In the last Regulatory Roundup, ICSA Director of Operations Shawn Nelson wrote about the challenges posed by California’s Assembly Bill 5. By adopting the “ABC” test to determine employee or independent contractor status, California hoisted most owner-operators on prong “B,” which deems a worker an employee if engaged in the usual course of business of a company. For an owner-operator offering truck driving services to a motor carrier, it is difficult to distinguish the role of the owner-operator from the basic function of the fleet.
Now the U.S. Department of Labor (DOL) has weighed in on this longstanding issue. Precluded by court decisions from directly adopting the “ABC” test as a federal standard in determining employee classification, the DOL published on October 13, 2022, a Notice of Proposed Rulemaking (NPRM) in the Federal Register. If adopted, DOL would impose a six-factor test in deciding whether a worker is an employee or an independent contractor.
Those six factors, DOL says, are to be weighed equally, thereby abandoning the employee classification test used by the Trump Administration, which emphasized two “core” factors. Those “core” factors – the nature and degree of control over the work and the worker’s opportunity for profit or loss – often favored a determination that a worker was an independent contractor.
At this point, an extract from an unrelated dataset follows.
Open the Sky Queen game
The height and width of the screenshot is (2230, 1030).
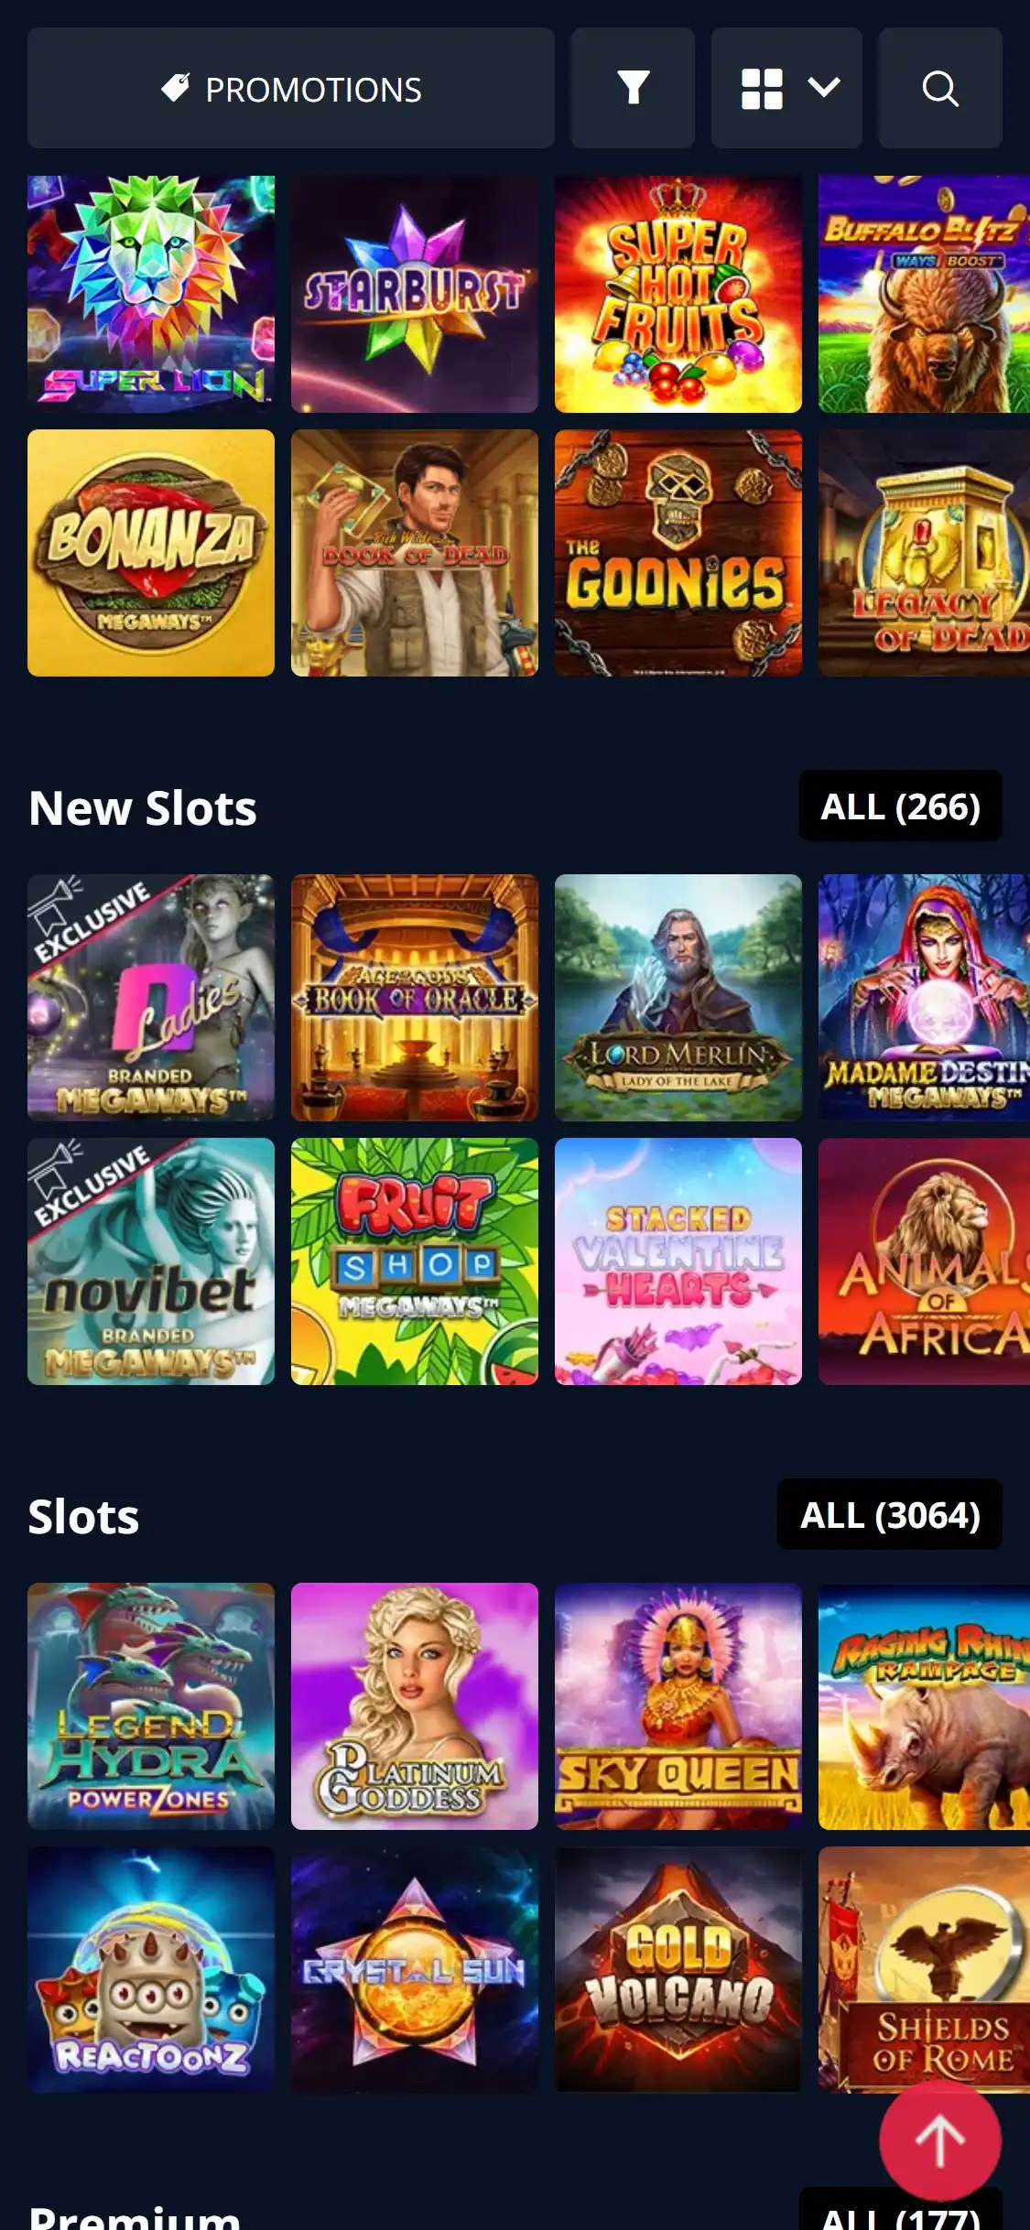[x=678, y=1706]

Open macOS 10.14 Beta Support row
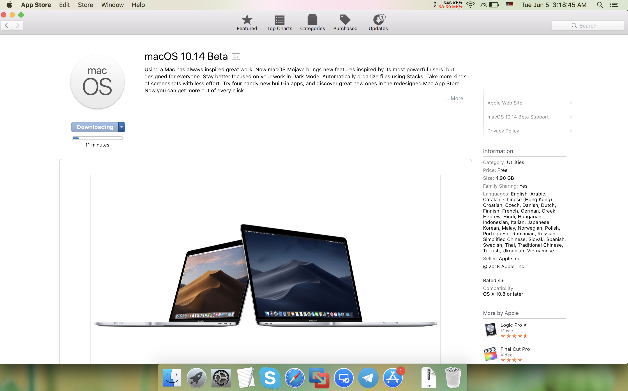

More problematically, the DOL also would consider such company standards as worker compliance with laws, rules, safety regulations and customer directions as evidence of employer “control,” contributing to a determination that a worker is an employee. Thus, a company that requires an owner-operator to follow the speed limit – as required by law – could result in the owner-operator being viewed as an employee - not a great result for a motor carrier that simply wants a safe operation.
Comments on the Department of Labor’s NPRM were due by Nov. 28, 2022.